Taxation of Overseas Retirement Funds

  • Finance Act 2021: Introduced amendments to address the mismatch in taxation of income from notified overseas retirement funds.
  • Section 89A: Provides that the income of a specified person from a specified account shall be taxed in the manner and in the year prescribed by the Central Government.
  • Specified Person: Defined as a person resident in India who opened a specified account in a notified country while being non-resident in India and resident in that country.
  • Specified Account: Defined as an account maintained in a notified country for retirement benefits, where the income is not taxable on an accrual basis and is taxed at the time of withdrawal or redemption.
  • Notified Countries: Currently include the United States of America, Canada, and the United Kingdom.

Taxation of Market Linked Debentures (MLDs)

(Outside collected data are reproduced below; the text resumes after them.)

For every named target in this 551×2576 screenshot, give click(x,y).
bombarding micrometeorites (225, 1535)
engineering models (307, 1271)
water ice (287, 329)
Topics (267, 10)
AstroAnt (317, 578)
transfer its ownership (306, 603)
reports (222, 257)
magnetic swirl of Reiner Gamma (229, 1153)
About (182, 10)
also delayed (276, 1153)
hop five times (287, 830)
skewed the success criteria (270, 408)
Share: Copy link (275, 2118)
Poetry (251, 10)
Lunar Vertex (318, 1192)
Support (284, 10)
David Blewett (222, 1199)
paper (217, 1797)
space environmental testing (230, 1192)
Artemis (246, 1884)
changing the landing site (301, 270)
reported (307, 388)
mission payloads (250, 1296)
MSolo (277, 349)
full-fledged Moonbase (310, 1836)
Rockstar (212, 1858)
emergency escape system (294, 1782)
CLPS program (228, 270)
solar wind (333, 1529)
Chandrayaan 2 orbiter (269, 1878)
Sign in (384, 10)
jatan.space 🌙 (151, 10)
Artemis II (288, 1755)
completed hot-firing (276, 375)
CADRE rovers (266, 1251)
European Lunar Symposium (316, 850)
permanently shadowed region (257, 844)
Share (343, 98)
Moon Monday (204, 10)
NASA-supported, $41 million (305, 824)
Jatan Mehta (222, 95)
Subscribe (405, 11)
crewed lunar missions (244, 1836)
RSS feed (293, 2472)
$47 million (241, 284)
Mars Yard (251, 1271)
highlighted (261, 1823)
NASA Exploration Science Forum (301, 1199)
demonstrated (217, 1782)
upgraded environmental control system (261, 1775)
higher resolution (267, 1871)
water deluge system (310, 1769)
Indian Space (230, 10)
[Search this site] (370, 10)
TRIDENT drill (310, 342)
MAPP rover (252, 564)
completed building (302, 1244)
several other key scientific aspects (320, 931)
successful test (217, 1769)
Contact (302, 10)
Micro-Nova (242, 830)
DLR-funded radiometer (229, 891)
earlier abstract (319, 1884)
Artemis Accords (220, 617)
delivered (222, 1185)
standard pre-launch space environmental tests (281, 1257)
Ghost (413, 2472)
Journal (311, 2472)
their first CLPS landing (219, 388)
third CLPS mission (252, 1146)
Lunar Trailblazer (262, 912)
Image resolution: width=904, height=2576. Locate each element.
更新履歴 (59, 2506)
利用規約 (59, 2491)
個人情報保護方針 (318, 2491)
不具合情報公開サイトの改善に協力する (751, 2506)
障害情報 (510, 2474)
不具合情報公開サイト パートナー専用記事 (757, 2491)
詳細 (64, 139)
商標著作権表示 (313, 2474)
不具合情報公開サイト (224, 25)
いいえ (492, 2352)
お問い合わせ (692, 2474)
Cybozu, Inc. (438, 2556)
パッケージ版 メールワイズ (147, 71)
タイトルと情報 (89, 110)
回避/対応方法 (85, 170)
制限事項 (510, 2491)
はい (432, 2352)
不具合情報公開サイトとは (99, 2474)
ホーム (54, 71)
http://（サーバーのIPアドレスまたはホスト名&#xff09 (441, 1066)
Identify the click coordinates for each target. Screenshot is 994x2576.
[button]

  • Definition: MLDs are financial instruments with returns linked to the performance of an underlying market index or security.
  • Types of MLDs:
    • Principal Protected MLDs: Guarantee the return of the investor's principal amount at maturity.
    • Principal Non-Protected MLDs: Do not guarantee the return of the principal amount at maturity.
  • Taxation:
    • Section 50AA: Governs the taxability of income arising from MLDs held as capital assets.
    • Short-term Capital Gains: MLDs transferred, redeemed, or matured on or after April 1, 2023, shall be subject to taxation under Section 50AA, regardless of the period of holding.
    • Computation of Short-term Capital Gains: Shall be computed by deducting the cost of acquisition and expenditure incurred from the full value of consideration.

Benefits Not Allowed from Capital Gain Arising from MLDs

  • No Benefit of Period of Holding: Capital gains from MLDs shall be taxable as short-term capital gains, irrespective of the period of holding.
  • No Deduction for Cost of Improvement: The cost of improvement shall be taken to be nil, notwithstanding whether it has been incurred by the assessee or the previous owner.

Summary of Taxation of Debt Products

  • Tax Rates: Vary depending on the type of debt product, period of holding, and residency status of the investor.
  • Products: Include sovereign gold bonds, listed and unlisted bonds, treasury bills, dated government securities, municipal debt securities, debentures, and specified mutual funds.
  • Notes:
    • Note 1: Capital gain arising from the redemption of sovereign gold bonds is not chargeable to tax.
    • Note 2: A resident shareholder is allowed a deduction of interest expenditure incurred to earn dividend income from specified or debt-oriented mutual funds.
    • Note 3: Specified mutual funds are categorized into Type 1 and Type 2 based on their investment patterns.